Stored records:
━━━━━━━━━━━━━━━━━━━━━━━━━━━━━━
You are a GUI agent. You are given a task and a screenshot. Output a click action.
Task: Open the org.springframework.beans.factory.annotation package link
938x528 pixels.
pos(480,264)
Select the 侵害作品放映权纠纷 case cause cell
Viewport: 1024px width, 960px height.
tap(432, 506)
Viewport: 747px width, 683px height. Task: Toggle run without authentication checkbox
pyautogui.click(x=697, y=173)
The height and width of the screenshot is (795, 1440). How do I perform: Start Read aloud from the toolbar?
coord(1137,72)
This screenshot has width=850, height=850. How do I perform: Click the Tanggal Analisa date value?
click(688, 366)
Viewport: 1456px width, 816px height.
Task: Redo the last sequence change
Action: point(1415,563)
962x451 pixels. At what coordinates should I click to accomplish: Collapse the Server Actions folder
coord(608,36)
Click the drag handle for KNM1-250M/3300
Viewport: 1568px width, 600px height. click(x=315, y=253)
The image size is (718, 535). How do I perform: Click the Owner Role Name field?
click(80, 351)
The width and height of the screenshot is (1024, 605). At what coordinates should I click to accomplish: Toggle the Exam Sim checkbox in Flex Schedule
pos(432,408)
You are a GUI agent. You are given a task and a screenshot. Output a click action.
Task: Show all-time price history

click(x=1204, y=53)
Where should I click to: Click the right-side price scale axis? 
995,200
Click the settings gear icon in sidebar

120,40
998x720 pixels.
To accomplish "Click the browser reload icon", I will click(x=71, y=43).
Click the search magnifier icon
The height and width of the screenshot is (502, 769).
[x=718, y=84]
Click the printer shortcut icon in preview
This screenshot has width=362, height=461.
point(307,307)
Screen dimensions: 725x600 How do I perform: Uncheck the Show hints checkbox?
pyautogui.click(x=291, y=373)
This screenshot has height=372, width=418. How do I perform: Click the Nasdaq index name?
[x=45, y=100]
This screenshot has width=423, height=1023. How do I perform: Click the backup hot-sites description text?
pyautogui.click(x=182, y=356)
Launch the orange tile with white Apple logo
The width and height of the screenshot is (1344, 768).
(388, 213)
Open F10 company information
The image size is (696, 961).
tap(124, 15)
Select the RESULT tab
━━━━━━━━━━━━━━━━━━━━━━━━━━━━━━
■ Exercise objective ■
The response must consist solely of the lines from the first line of the entries through the line containing "Click the printer shortcut icon in preview", repeated exactly.

■ Task result ■
You are a GUI agent. You are given a task and a screenshot. Output a click action.
Task: Open the org.springframework.beans.factory.annotation package link
938x528 pixels.
pos(480,264)
Select the 侵害作品放映权纠纷 case cause cell
Viewport: 1024px width, 960px height.
tap(432, 506)
Viewport: 747px width, 683px height. Task: Toggle run without authentication checkbox
pyautogui.click(x=697, y=173)
The height and width of the screenshot is (795, 1440). How do I perform: Start Read aloud from the toolbar?
coord(1137,72)
This screenshot has width=850, height=850. How do I perform: Click the Tanggal Analisa date value?
click(688, 366)
Viewport: 1456px width, 816px height.
Task: Redo the last sequence change
Action: point(1415,563)
962x451 pixels. At what coordinates should I click to accomplish: Collapse the Server Actions folder
coord(608,36)
Click the drag handle for KNM1-250M/3300
Viewport: 1568px width, 600px height. click(x=315, y=253)
The image size is (718, 535). How do I perform: Click the Owner Role Name field?
click(80, 351)
The width and height of the screenshot is (1024, 605). At what coordinates should I click to accomplish: Toggle the Exam Sim checkbox in Flex Schedule
pos(432,408)
You are a GUI agent. You are given a task and a screenshot. Output a click action.
Task: Show all-time price history

click(x=1204, y=53)
Where should I click to: Click the right-side price scale axis? 
995,200
Click the settings gear icon in sidebar

120,40
998x720 pixels.
To accomplish "Click the browser reload icon", I will click(x=71, y=43).
Click the search magnifier icon
The height and width of the screenshot is (502, 769).
[x=718, y=84]
Click the printer shortcut icon in preview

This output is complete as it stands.